Make Your Paper Notebooks Useful: Track Random Information with the Quadrant System

The Quadrant system allows you to set up a paper notebook so that you can record random-ish bits of unrelated information, and find it quickly, later.

This is useful for notebooks where you’re keeping a lot of small, unconnected jots that you want to be able to look up again, fast.

I do this for two kinds of notebooks:

  • meeting and appointment notes - who was at X meeting? What was decided? What do I have to do, what have other people agreed to do? …that kind of thing. More about useful meeting notes here. After meetings I process the meeting notes into my productivity system, but sometimes questions come up in later meetings and it’s good to be able to go back to the notes and see what was decided several months ago.
  • my personal “tips and tricks” books (I always forget stuff like how to roast red peppers in our cranky old oven; I wrote that down in my cooking tips and tricks notebook.)

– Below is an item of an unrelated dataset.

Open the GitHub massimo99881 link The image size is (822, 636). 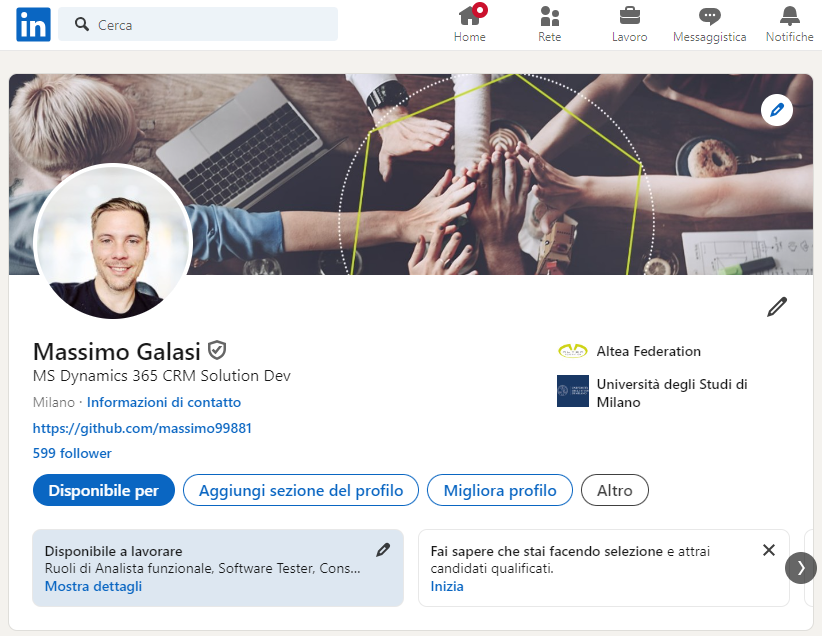[142, 428]
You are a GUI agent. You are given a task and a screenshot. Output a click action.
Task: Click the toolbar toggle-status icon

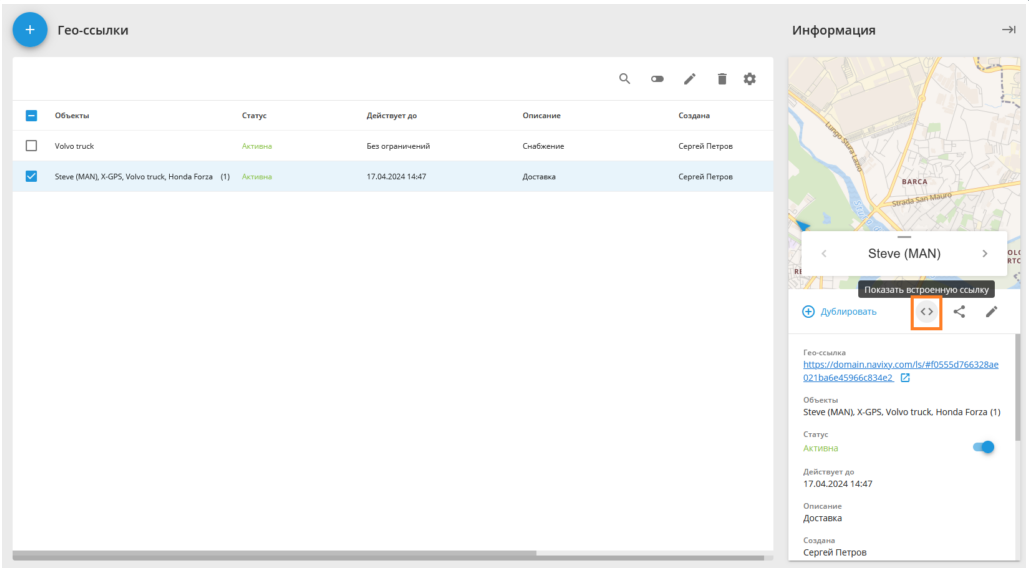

It’s a little work beforehand to set up this system, but wow, it’s so easy to find stuff later.

Here’s how to do this:

Set aside 8-10 pages for an index section (or table of contents, whatever you want to call it). I usually set mine up in the back, but some people like to use the first few pages for this. Whatever floats your boat.

For the rest of the pages, just number each two-page spread. In other words, if you have your notebook open, with a blank page on the left and another blank page on the right, put a number in the upper left corner of the left page. Every two-page spread gets one number.

If you skip a number, don’t worry - it’s not important that the numbers be in perfect sequence, it IS important that you don’t have two of the same number. (It’s fine to have 35 followed by 37; it will be confusing to have two spreads numbered 35.)

We’re not book publishers here — we just want to find our stuff quickly later on.

Once you’ve numbered each spread, draw a horizontal line across the middle. Then label each quadrant with letters: A, B, C, D.

handwritten notebook, divided into labeled quadrants, with a brief note written in one quadrant

Sheesh! That was a lot of work. Here’s the pay-off: After you write one of these random bits of information in your notebook, go to the index and list it.

handwritten index page with a tab labeled index, and entries listed next to their quadrant

For a meetings and appointments book, it might look something like this:

  • “Parks and Rec meeting, March 2022” - 1A - 3C.
  • “Eye exam, July 2022” - 14D (To list appointments and meetings, I usually put the month and year in, to keep them straight.)

For a tips and tricks book:

The first time I set up a notebook like this, I wondered if it was a waste of time. Au contraire, mon frère!

This has saved me a ton of time. I do not have to rely on my memory for what happened at meetings, or which of our dozens of cookbooks has the best note about roasting red peppers.

And I sure don’t have to jump on the distraction machine that is my phone.

I hope this quadrant system is useful for others as well.